━━ RECORDS ━━

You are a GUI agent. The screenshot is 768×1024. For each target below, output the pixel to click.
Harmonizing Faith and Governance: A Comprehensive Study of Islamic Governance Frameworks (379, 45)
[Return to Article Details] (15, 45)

━━━
━━ RECORDS ━━

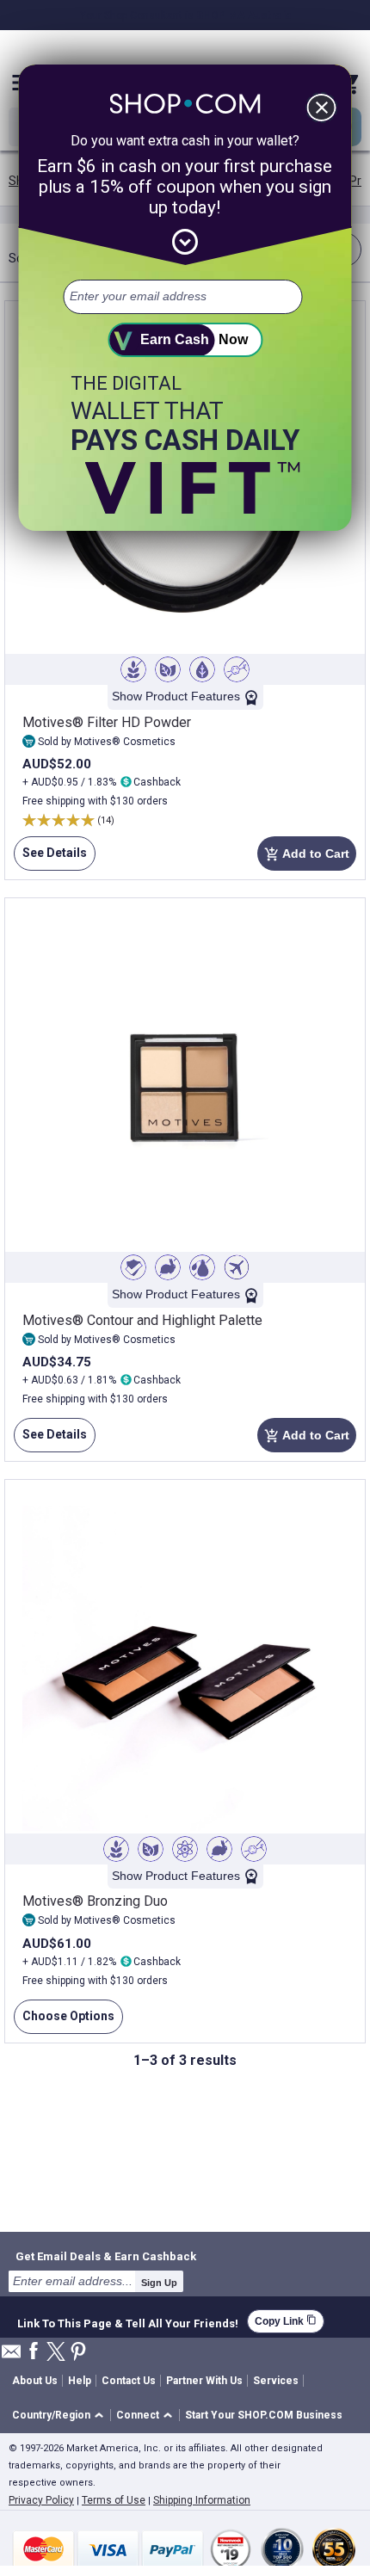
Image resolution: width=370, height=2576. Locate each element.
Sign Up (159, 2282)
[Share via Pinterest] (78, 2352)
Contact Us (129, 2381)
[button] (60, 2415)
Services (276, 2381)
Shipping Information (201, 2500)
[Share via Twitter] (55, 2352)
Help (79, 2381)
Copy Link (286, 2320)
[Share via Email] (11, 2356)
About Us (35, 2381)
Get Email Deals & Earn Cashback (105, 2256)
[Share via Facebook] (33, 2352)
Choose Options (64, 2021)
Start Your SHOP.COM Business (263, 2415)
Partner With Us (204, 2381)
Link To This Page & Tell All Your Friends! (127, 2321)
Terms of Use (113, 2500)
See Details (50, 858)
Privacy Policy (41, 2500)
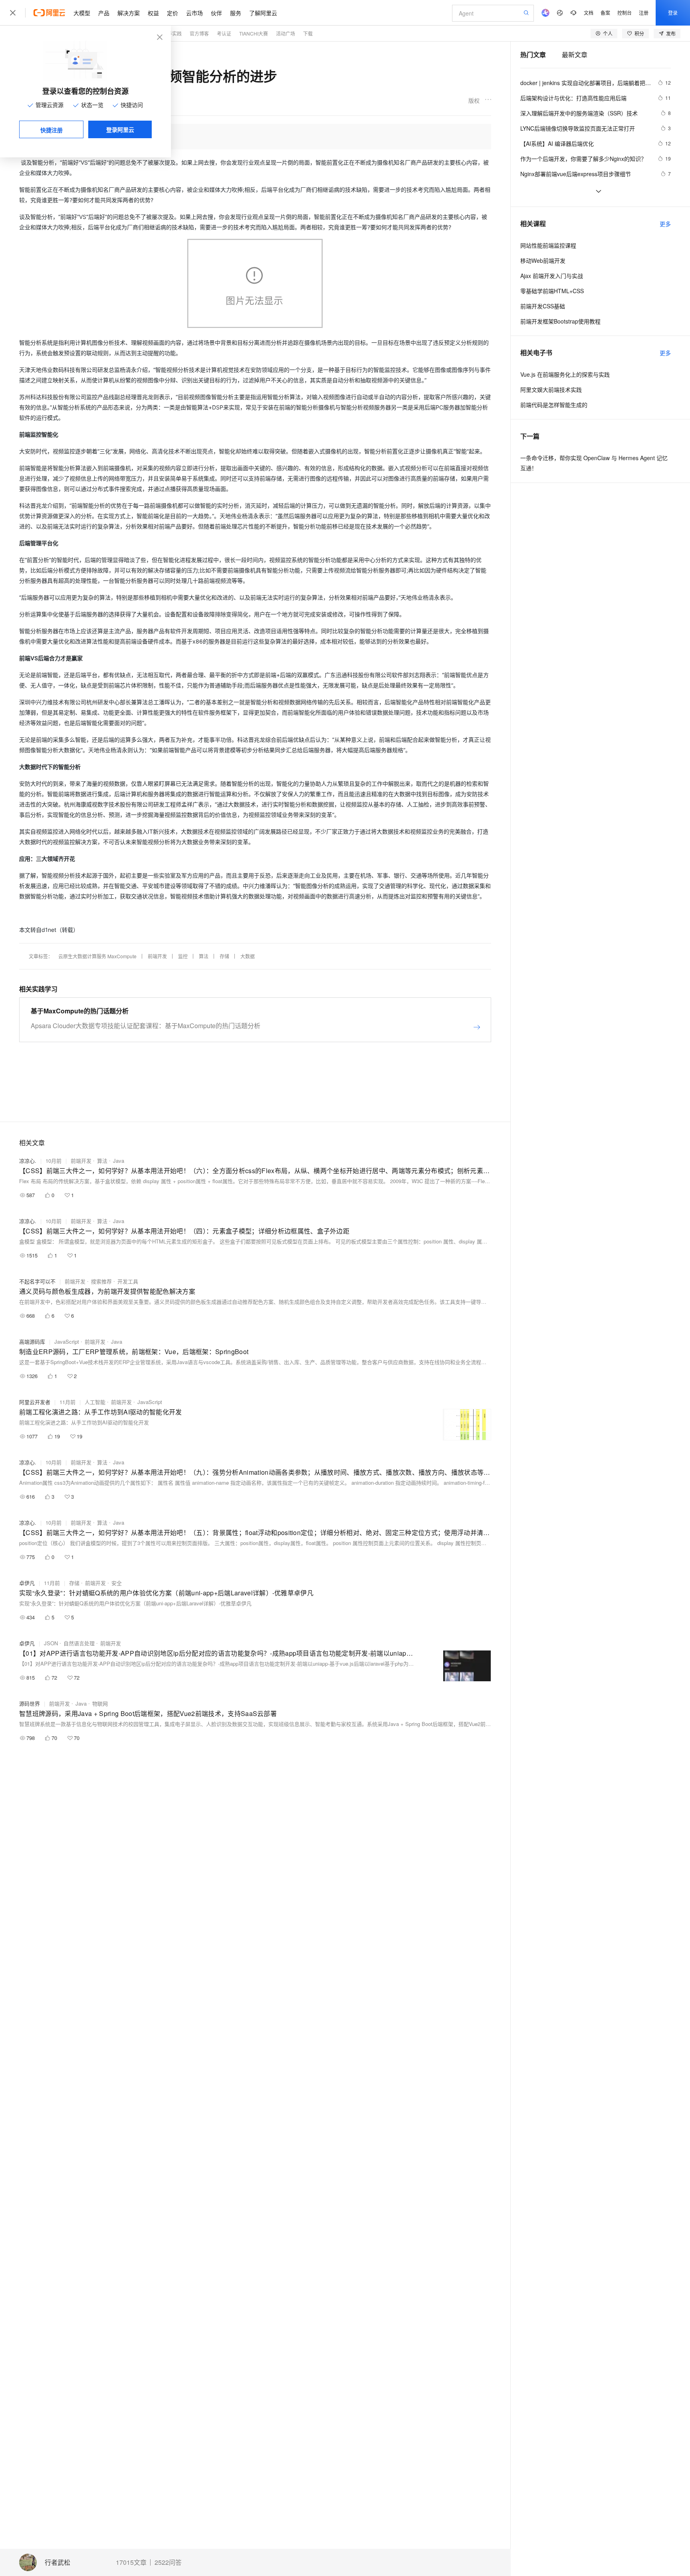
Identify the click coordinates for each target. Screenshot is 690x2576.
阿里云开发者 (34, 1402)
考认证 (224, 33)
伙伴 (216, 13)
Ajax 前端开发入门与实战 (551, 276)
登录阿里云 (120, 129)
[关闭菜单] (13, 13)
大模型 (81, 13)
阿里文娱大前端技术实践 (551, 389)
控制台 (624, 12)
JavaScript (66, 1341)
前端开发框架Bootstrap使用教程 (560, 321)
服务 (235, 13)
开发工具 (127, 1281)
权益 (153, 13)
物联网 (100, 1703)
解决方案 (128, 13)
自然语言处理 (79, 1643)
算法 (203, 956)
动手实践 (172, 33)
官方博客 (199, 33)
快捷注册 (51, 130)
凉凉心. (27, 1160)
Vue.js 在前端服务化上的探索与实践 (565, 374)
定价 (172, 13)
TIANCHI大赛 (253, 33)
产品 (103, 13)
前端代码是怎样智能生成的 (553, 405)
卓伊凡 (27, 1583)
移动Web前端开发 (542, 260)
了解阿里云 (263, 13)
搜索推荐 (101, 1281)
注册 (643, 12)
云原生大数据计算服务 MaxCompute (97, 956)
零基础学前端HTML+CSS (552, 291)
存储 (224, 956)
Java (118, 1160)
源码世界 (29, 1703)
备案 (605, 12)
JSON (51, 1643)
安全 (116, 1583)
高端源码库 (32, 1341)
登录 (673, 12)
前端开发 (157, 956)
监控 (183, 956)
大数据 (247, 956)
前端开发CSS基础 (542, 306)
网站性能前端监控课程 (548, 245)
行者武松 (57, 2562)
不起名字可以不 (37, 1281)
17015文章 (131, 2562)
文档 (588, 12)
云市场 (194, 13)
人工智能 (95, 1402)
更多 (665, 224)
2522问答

━━━
━━ RECORDS ━━

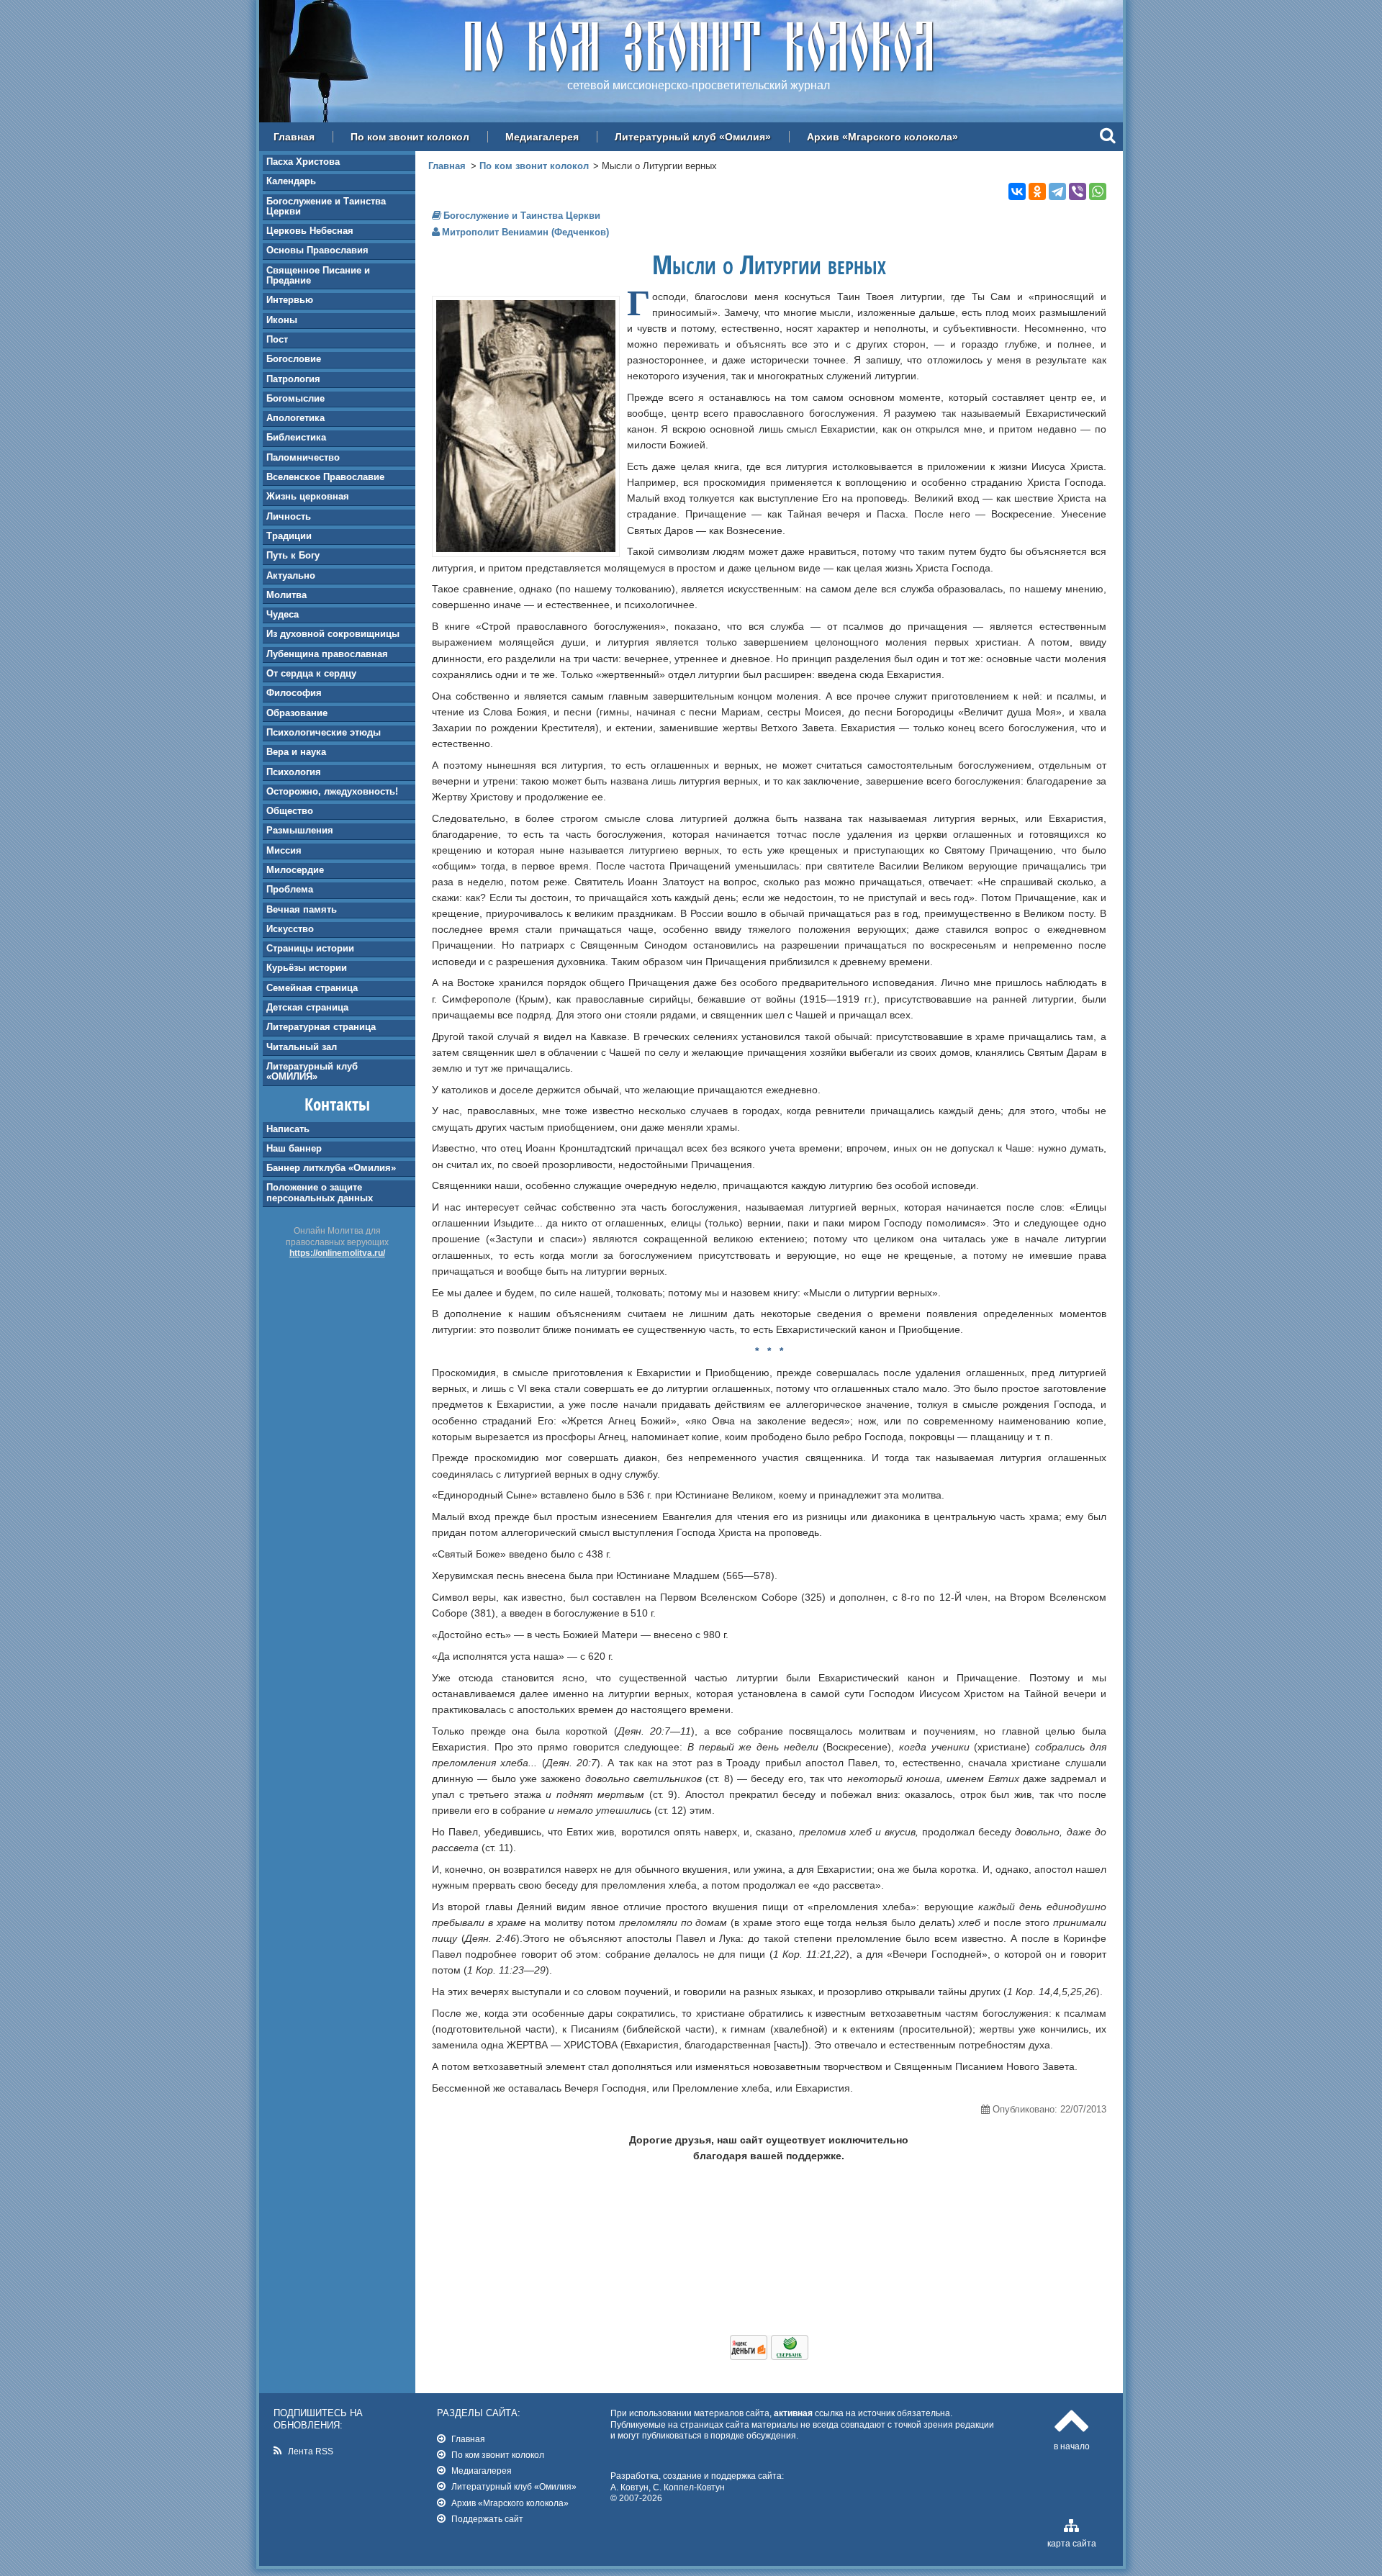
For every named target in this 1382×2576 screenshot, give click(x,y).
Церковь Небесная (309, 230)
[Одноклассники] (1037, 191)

━━━

TASK TO COMPLETE —
Within the data, tally each line containing the string "Details". Answer with the number by itself.

OUTPUT OF THE TASK —
2